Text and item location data

▽

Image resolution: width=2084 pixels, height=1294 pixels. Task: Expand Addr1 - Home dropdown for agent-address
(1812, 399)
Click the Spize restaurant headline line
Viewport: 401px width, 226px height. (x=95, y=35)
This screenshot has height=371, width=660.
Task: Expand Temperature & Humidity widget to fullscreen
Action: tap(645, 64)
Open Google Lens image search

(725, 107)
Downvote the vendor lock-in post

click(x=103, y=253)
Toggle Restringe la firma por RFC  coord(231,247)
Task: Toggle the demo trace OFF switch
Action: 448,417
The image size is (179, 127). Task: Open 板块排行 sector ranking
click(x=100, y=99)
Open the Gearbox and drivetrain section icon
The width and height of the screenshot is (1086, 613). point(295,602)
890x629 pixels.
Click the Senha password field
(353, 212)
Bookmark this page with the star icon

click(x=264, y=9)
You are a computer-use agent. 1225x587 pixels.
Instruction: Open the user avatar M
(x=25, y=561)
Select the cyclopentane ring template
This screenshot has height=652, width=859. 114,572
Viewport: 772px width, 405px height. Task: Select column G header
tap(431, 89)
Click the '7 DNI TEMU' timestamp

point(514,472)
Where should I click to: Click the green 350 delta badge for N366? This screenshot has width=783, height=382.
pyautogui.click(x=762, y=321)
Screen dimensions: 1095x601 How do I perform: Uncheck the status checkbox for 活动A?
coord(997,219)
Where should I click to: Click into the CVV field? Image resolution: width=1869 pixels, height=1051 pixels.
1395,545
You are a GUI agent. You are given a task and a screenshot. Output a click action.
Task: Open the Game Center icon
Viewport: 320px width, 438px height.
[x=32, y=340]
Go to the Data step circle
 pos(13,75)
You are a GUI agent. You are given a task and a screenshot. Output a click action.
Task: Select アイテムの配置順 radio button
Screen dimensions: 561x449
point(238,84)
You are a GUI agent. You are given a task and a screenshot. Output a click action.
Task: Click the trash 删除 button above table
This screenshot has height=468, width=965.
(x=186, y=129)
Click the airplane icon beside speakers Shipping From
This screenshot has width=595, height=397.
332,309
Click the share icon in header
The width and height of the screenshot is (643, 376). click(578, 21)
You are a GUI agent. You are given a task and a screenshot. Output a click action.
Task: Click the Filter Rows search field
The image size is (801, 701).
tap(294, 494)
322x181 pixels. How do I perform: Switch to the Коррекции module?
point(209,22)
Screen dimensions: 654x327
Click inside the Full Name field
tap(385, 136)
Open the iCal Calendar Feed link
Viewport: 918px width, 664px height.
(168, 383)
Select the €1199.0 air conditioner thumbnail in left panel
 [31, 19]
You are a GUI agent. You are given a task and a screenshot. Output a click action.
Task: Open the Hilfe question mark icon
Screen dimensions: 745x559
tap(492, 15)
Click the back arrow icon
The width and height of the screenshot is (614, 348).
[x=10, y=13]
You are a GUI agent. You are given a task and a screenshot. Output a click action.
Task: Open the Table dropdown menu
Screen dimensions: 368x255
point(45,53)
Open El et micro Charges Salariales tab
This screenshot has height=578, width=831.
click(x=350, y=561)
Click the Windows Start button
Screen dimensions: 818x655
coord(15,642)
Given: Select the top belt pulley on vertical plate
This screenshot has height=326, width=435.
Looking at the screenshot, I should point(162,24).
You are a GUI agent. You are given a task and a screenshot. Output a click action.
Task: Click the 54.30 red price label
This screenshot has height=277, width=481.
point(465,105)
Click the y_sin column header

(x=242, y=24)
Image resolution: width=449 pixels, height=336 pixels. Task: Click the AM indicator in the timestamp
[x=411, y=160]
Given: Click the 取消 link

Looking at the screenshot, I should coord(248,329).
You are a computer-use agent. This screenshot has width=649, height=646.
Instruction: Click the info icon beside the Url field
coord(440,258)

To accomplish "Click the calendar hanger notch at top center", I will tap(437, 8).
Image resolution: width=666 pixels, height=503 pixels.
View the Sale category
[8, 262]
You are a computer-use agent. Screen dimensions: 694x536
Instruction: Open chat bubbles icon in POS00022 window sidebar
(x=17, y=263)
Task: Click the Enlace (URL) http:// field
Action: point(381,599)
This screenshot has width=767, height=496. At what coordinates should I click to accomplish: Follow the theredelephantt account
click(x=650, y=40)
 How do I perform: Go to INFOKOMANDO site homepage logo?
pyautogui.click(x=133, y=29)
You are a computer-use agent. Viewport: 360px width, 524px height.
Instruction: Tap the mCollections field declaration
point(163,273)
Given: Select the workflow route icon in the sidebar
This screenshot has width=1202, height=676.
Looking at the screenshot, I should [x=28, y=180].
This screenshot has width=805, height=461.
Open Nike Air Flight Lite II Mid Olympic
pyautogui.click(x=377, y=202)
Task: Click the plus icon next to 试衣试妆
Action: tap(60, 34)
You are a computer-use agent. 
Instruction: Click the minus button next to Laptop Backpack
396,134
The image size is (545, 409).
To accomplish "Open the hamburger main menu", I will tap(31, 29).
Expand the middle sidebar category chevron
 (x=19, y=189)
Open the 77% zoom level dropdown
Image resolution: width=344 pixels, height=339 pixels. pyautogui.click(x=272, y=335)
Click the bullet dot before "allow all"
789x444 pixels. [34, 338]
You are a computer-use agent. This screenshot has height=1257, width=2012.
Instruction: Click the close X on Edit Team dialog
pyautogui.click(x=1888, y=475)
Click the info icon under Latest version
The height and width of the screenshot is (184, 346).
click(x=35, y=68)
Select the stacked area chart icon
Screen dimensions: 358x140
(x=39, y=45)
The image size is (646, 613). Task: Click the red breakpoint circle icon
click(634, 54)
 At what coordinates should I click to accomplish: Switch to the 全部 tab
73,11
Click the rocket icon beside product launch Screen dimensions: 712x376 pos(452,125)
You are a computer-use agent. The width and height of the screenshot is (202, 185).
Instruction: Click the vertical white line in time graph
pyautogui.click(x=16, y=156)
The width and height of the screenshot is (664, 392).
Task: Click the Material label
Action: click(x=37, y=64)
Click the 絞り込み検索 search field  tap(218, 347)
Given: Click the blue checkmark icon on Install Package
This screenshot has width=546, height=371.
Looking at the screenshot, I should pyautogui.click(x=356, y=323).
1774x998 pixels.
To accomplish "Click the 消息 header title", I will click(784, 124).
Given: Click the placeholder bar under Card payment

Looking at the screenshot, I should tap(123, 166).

△

Set exercise: Reproduce every line of the data above exactly as it appears, with no changes.

Exercise answer:
Image resolution: width=2084 pixels, height=1294 pixels. Task: Expand Addr1 - Home dropdown for agent-address
(1812, 399)
Click the Spize restaurant headline line
Viewport: 401px width, 226px height. (x=95, y=35)
This screenshot has height=371, width=660.
Task: Expand Temperature & Humidity widget to fullscreen
Action: tap(645, 64)
Open Google Lens image search

(725, 107)
Downvote the vendor lock-in post

click(x=103, y=253)
Toggle Restringe la firma por RFC  coord(231,247)
Task: Toggle the demo trace OFF switch
Action: 448,417
The image size is (179, 127). Task: Open 板块排行 sector ranking
click(x=100, y=99)
Open the Gearbox and drivetrain section icon
The width and height of the screenshot is (1086, 613). point(295,602)
890x629 pixels.
Click the Senha password field
(353, 212)
Bookmark this page with the star icon

click(x=264, y=9)
You are a computer-use agent. 1225x587 pixels.
Instruction: Open the user avatar M
(x=25, y=561)
Select the cyclopentane ring template
This screenshot has height=652, width=859. 114,572
Viewport: 772px width, 405px height. Task: Select column G header
tap(431, 89)
Click the '7 DNI TEMU' timestamp

point(514,472)
Where should I click to: Click the green 350 delta badge for N366? This screenshot has width=783, height=382.
pyautogui.click(x=762, y=321)
Screen dimensions: 1095x601 How do I perform: Uncheck the status checkbox for 活动A?
coord(997,219)
Where should I click to: Click into the CVV field? Image resolution: width=1869 pixels, height=1051 pixels.
1395,545
You are a GUI agent. You are given a task and a screenshot. Output a click action.
Task: Open the Game Center icon
Viewport: 320px width, 438px height.
[x=32, y=340]
Go to the Data step circle
 pos(13,75)
You are a GUI agent. You are given a task and a screenshot. Output a click action.
Task: Select アイテムの配置順 radio button
Screen dimensions: 561x449
point(238,84)
You are a GUI agent. You are given a task and a screenshot. Output a click action.
Task: Click the trash 删除 button above table
This screenshot has height=468, width=965.
(x=186, y=129)
Click the airplane icon beside speakers Shipping From
This screenshot has width=595, height=397.
332,309
Click the share icon in header
The width and height of the screenshot is (643, 376). click(578, 21)
You are a GUI agent. You are given a task and a screenshot. Output a click action.
Task: Click the Filter Rows search field
The image size is (801, 701).
tap(294, 494)
322x181 pixels. How do I perform: Switch to the Коррекции module?
point(209,22)
Screen dimensions: 654x327
Click inside the Full Name field
tap(385, 136)
Open the iCal Calendar Feed link
Viewport: 918px width, 664px height.
(168, 383)
Select the €1199.0 air conditioner thumbnail in left panel
 [31, 19]
You are a GUI agent. You are given a task and a screenshot. Output a click action.
Task: Open the Hilfe question mark icon
Screen dimensions: 745x559
tap(492, 15)
Click the back arrow icon
The width and height of the screenshot is (614, 348).
[x=10, y=13]
You are a GUI agent. You are given a task and a screenshot. Output a click action.
Task: Open the Table dropdown menu
Screen dimensions: 368x255
point(45,53)
Open El et micro Charges Salariales tab
This screenshot has height=578, width=831.
click(x=350, y=561)
Click the Windows Start button
Screen dimensions: 818x655
coord(15,642)
Given: Select the top belt pulley on vertical plate
This screenshot has height=326, width=435.
Looking at the screenshot, I should point(162,24).
You are a GUI agent. You are given a task and a screenshot. Output a click action.
Task: Click the 54.30 red price label
This screenshot has height=277, width=481.
point(465,105)
Click the y_sin column header

(x=242, y=24)
Image resolution: width=449 pixels, height=336 pixels. Task: Click the AM indicator in the timestamp
[x=411, y=160]
Given: Click the 取消 link

Looking at the screenshot, I should coord(248,329).
You are a computer-use agent. This screenshot has width=649, height=646.
Instruction: Click the info icon beside the Url field
coord(440,258)

To accomplish "Click the calendar hanger notch at top center", I will tap(437, 8).
Image resolution: width=666 pixels, height=503 pixels.
View the Sale category
[8, 262]
You are a computer-use agent. Screen dimensions: 694x536
Instruction: Open chat bubbles icon in POS00022 window sidebar
(x=17, y=263)
Task: Click the Enlace (URL) http:// field
Action: point(381,599)
This screenshot has width=767, height=496. At what coordinates should I click to accomplish: Follow the theredelephantt account
click(x=650, y=40)
 How do I perform: Go to INFOKOMANDO site homepage logo?
pyautogui.click(x=133, y=29)
You are a computer-use agent. Viewport: 360px width, 524px height.
Instruction: Tap the mCollections field declaration
point(163,273)
Given: Select the workflow route icon in the sidebar
This screenshot has width=1202, height=676.
Looking at the screenshot, I should [x=28, y=180].
This screenshot has width=805, height=461.
Open Nike Air Flight Lite II Mid Olympic
pyautogui.click(x=377, y=202)
Task: Click the plus icon next to 试衣试妆
Action: tap(60, 34)
You are a computer-use agent. 
Instruction: Click the minus button next to Laptop Backpack
396,134
The image size is (545, 409).
To accomplish "Open the hamburger main menu", I will tap(31, 29).
Expand the middle sidebar category chevron
 (x=19, y=189)
Open the 77% zoom level dropdown
Image resolution: width=344 pixels, height=339 pixels. pyautogui.click(x=272, y=335)
Click the bullet dot before "allow all"
789x444 pixels. [34, 338]
You are a computer-use agent. This screenshot has height=1257, width=2012.
Instruction: Click the close X on Edit Team dialog
pyautogui.click(x=1888, y=475)
Click the info icon under Latest version
The height and width of the screenshot is (184, 346).
click(x=35, y=68)
Select the stacked area chart icon
Screen dimensions: 358x140
(x=39, y=45)
The image size is (646, 613). Task: Click the red breakpoint circle icon
click(634, 54)
 At what coordinates should I click to accomplish: Switch to the 全部 tab
73,11
Click the rocket icon beside product launch Screen dimensions: 712x376 pos(452,125)
You are a computer-use agent. The width and height of the screenshot is (202, 185).
Instruction: Click the vertical white line in time graph
pyautogui.click(x=16, y=156)
The width and height of the screenshot is (664, 392).
Task: Click the Material label
Action: click(x=37, y=64)
Click the 絞り込み検索 search field  tap(218, 347)
Given: Click the blue checkmark icon on Install Package
This screenshot has width=546, height=371.
Looking at the screenshot, I should pyautogui.click(x=356, y=323).
1774x998 pixels.
To accomplish "Click the 消息 header title", I will click(784, 124).
Given: Click the placeholder bar under Card payment

Looking at the screenshot, I should tap(123, 166).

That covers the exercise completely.